Open Letter to Parents

Dear Parents,

That you are reading this open letter shows you are ready to break barriers. Thank you. You’ve worked hard; you’ve done your research. Now it’s time to launch. 

For twenty years, I have been working with young adults and their families in the area of transition to college and independent living. In that time, I have become an expert at identifying and breaking barriers.

The greatest barrier is inflexibility. The concept that a one-size-fits-all approach can instill college-readiness for college-bound students with learning differences is shortsighted. A 50-minute hour every Tuesday afternoon, even when supported by the office hours of disability services, might not be enough time or the right time or the right place. The prevailing issue might be something that is completely unexpected.

Support for LD students seeking college-readiness must be flexible and agile. Such an approach can mean the difference between fitting in and falling short. These unique students need what they need where and when they need it. 

Whatever the challenge—ADHD, depression or anxiety, non-verbal learning disabilities, other mood disorders, social-communication challenges, or weaknesses in processing speed—the support must be tailored comprehensive, and ongoing.

In twenty years, I have learned that the foundations of independence are student agency in: 

  • Organizational Capacity
  • Self-Advocacy
  • Resilience
  • An Active Social Life
  • Disciplined Self-Care

The capacity of a young adult to act independently and make their own decisions in these areas varies from student to student. This is our Focus. While other disability advocates and college-readiness advisors fit the student to the coaching, we fit the coaching to the student.  

On the verge of adulthood, it’s natural for college-bound students to yearn for self-reliance. For many, college is their first leap into independent living. The critical first semester presents opportunities to build life-long foundations for happiness and success. Missteps at this juncture are very difficult to overcome. 

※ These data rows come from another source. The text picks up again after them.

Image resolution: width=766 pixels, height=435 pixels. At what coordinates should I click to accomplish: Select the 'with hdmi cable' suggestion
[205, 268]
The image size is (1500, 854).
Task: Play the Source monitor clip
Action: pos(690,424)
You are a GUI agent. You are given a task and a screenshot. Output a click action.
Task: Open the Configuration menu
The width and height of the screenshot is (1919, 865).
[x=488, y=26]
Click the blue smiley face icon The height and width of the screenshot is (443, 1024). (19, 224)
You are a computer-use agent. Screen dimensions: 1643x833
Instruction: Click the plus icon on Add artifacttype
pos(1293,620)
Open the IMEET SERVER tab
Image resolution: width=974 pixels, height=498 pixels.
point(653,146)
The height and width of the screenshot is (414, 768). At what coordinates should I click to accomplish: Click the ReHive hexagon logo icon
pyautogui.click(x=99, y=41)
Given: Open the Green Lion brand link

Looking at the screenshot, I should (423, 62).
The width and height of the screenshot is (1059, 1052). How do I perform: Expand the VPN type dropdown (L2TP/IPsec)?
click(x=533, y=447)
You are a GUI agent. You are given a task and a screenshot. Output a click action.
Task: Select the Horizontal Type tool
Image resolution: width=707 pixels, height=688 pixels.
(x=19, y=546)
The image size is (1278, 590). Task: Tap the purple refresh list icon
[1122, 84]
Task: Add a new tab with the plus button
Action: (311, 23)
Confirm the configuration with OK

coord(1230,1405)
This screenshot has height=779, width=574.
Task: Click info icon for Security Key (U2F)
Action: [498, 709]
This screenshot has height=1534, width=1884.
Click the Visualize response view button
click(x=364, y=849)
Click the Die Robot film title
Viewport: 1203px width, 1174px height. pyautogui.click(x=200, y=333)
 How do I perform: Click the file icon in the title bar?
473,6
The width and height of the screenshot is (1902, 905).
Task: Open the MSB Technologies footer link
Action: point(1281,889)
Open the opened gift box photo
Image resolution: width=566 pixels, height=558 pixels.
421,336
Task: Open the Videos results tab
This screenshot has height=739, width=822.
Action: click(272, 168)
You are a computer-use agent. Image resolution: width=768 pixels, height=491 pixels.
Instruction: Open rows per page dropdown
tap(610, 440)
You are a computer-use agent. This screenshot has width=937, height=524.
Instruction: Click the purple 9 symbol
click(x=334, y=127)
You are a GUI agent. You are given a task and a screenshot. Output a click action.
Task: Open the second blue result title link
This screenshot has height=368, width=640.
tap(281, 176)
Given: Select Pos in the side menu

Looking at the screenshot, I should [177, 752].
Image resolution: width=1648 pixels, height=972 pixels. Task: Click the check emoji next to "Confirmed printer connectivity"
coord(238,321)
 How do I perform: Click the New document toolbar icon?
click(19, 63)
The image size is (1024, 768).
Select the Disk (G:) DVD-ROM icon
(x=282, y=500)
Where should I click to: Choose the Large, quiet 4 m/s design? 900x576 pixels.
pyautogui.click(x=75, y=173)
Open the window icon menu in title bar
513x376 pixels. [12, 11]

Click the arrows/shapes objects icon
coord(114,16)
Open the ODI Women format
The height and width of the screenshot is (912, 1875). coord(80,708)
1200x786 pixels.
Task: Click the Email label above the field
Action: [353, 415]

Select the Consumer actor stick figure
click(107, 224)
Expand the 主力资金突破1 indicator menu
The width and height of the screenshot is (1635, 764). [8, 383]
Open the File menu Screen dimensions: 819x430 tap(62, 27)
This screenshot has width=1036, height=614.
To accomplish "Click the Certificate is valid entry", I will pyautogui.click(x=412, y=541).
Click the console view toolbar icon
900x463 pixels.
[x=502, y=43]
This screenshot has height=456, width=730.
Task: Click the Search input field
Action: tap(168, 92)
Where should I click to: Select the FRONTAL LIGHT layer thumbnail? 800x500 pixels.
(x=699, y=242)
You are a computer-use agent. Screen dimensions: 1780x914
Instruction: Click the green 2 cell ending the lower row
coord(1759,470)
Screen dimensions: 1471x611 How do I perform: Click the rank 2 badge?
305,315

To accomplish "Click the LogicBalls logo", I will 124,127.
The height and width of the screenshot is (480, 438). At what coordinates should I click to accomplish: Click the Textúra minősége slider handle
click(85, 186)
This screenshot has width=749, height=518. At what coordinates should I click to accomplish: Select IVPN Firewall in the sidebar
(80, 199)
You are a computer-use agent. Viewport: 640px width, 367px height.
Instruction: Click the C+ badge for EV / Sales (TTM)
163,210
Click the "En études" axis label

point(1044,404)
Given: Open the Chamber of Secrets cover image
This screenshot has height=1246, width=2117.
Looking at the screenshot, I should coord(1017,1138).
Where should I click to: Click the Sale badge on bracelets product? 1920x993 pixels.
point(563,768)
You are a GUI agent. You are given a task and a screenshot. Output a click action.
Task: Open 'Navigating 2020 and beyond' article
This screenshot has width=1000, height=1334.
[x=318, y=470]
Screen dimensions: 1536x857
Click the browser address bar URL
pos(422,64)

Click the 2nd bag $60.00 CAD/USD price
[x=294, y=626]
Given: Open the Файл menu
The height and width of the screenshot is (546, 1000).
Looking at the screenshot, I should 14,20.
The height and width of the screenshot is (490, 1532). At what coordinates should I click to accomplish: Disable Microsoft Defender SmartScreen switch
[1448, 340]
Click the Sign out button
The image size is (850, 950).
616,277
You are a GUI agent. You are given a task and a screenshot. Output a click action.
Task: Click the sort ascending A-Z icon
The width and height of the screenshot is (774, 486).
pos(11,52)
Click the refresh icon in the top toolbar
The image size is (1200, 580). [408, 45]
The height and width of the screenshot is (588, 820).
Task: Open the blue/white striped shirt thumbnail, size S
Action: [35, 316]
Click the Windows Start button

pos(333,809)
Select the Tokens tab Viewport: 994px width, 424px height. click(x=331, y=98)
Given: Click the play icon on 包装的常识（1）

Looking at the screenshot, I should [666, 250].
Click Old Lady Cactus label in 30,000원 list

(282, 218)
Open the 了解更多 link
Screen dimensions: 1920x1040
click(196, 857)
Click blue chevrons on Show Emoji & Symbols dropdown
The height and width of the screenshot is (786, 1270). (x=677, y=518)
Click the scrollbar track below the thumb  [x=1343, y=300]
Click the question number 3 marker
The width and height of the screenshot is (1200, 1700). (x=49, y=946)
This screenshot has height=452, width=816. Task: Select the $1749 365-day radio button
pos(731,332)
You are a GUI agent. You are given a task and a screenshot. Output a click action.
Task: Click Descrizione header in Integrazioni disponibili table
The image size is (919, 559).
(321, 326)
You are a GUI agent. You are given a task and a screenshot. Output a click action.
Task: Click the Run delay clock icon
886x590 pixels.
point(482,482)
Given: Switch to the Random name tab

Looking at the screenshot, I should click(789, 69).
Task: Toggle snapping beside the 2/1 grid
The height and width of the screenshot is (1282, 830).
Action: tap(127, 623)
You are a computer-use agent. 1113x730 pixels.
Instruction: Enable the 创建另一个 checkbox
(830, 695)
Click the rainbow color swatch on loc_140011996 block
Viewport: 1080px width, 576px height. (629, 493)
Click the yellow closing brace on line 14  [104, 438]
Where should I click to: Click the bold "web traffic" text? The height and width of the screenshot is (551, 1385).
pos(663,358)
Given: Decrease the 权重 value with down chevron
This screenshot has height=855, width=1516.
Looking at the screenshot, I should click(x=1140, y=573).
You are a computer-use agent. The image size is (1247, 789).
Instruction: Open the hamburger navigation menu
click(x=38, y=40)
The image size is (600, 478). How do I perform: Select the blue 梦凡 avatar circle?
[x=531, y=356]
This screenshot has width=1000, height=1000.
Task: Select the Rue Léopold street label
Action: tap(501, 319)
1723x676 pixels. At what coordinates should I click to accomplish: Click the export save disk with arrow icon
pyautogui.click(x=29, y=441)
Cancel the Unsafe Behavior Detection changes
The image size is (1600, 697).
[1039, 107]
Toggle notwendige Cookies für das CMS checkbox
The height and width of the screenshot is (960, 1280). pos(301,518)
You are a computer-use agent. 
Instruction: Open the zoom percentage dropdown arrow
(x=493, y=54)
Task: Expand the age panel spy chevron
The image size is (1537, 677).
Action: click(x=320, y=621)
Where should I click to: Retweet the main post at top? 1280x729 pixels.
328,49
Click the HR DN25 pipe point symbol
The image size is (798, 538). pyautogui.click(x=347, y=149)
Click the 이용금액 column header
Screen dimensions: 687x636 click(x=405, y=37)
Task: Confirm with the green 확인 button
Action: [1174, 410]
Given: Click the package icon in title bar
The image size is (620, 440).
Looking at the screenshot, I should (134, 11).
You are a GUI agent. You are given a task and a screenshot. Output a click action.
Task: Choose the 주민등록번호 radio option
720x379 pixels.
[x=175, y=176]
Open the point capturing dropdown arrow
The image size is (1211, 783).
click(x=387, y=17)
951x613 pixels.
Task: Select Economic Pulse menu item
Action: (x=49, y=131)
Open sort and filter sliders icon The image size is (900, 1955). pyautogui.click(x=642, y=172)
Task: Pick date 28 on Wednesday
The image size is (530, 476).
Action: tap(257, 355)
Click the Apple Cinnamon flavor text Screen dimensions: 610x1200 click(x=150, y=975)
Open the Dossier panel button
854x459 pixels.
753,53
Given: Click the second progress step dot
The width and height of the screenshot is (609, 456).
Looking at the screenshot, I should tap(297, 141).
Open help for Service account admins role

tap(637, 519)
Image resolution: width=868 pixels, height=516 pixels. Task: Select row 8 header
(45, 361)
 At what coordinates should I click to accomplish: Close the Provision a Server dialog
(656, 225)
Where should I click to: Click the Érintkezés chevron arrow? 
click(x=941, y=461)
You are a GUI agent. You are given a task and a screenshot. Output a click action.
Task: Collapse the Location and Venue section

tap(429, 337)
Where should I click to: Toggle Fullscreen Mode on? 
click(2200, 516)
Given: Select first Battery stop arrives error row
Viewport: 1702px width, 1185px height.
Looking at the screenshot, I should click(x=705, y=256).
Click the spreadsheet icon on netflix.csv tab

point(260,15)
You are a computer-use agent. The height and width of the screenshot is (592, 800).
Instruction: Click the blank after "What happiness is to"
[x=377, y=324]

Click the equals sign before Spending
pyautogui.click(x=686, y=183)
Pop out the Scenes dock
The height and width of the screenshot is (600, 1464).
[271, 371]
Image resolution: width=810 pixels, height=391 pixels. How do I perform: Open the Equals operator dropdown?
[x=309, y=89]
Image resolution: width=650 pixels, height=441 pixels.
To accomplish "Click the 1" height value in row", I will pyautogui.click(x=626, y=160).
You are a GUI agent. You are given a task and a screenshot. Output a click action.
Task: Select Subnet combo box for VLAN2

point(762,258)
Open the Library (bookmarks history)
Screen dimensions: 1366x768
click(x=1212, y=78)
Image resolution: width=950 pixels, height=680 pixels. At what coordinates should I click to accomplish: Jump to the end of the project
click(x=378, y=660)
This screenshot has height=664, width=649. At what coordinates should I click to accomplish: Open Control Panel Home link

And yet when students have unsupported needs, their progress is beset by stumbling blocks. Students who learn differently are more likely to drop out of four-year college. Only 17% of these students get help in college. According to the National Center for Learning Disabilities, only 25% of students who received accommodations in high school request the same assistance in college. 

Focus Collegiate will help your student acquire the skills they need to get the most out of college and build firm foundations for the future. 

I am honored to help you and your student on this extraordinary journey.